Well I do not know as much about them as I would like and from the miniscule amount of reserch that I have done, you are correct, the Germans did produce excellent aircraft but if you didnt notice... he was ribbing me so I was ribbing him back.


----------



## DerAdlerIstGelandet (Feb 5, 2007)

No I was ribbing no one...


----------



## twoeagles (Feb 5, 2007)

61flattop said:


> I am looking for an authentic propeller off of one of these bad guys. Nothing that is in working condition or servicable. Does anyone have an idea of where to start the hunt?



A good servicable prop for one of these "bad boys" is running around
$50K, and damaged props are usually kept for possible repair or parts.
Remember, these won't fit into your living room unless you only want
a single blade...You can "Google" warbird parts and find several specialty
houses stocking these increasingly expensive items.


----------



## 61flattop (Feb 5, 2007)

the lancaster kicks ass said:


> The British, Russians and Remington make the finest shotguns if you ask me.........

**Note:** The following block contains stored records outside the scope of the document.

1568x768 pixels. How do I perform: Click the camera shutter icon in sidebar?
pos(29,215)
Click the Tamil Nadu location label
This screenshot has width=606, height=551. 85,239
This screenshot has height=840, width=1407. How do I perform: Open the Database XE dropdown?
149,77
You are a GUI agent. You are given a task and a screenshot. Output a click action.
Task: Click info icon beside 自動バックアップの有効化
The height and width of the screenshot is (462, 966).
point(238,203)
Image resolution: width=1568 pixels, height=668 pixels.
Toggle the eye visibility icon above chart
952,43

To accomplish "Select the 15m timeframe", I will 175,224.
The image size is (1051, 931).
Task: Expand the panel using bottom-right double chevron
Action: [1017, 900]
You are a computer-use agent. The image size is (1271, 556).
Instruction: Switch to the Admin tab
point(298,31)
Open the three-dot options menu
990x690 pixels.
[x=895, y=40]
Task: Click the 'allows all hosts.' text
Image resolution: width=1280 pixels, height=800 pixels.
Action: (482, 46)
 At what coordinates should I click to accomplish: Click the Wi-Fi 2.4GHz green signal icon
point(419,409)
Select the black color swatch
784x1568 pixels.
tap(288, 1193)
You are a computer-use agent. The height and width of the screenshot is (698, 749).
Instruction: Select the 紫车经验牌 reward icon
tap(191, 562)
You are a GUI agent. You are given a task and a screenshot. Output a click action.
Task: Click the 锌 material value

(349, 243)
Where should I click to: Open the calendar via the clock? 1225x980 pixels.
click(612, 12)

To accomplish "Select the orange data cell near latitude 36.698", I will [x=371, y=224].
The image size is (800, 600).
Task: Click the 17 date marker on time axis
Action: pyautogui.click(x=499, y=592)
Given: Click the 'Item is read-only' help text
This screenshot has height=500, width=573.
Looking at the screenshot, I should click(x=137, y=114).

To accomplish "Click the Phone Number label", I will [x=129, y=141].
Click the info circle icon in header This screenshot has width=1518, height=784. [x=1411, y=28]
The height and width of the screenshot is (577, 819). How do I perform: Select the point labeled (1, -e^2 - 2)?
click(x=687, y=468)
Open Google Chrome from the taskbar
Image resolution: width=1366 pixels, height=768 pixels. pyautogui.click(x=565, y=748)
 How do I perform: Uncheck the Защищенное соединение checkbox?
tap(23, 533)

British... yes, there are several british companies that make outstanding Shotguns. The Russians..... have not seen any yet......... Reminton; in their early days when they built the model 1889 and the model 1900, the higher grade guns were also in my opinion some of the nicest American guns built. I also believe that when Remington acquired Parker Bros in the late twenties I still feel like these were the nicer Parkers built.


----------



## 61flattop (Feb 5, 2007)

twoeagles said:


> A good servicable prop for one of these "bad boys" is running around
> $50K, and damaged props are usually kept for possible repair or parts.
> Remember, these won't fit into your living room unless you only want
> a single blade...You can "Google" warbird parts and find several specialty
> houses stocking these increasingly expensive items.




thank you!


----------



## twoeagles (Feb 5, 2007)

Go to P51
and they have some P-51 blades from John Crocker's "Sumthin' Else"
for sale at $675 each blade, crash damaged....


----------



## 61flattop (Feb 6, 2007)

Thanks Two Eagles! I am glad you pointed those out. I have literally combed over those pages a couple of times and missed those.......


----------



## Clave (Feb 6, 2007)

As for shotguns, the Italians have it:


_View: https://www.youtube.com/watch?v=s13Y7SKrFls_


----------



## 61flattop (Feb 9, 2007)

Thats not a shotgun....... that is a crude tool that makes noise.... now this... is a nice Italian Shotgun Famars Abbiatico Salvinelli fine shotguns rifles And as far as "who the king is" Boss Co Gunmakers Ltd


----------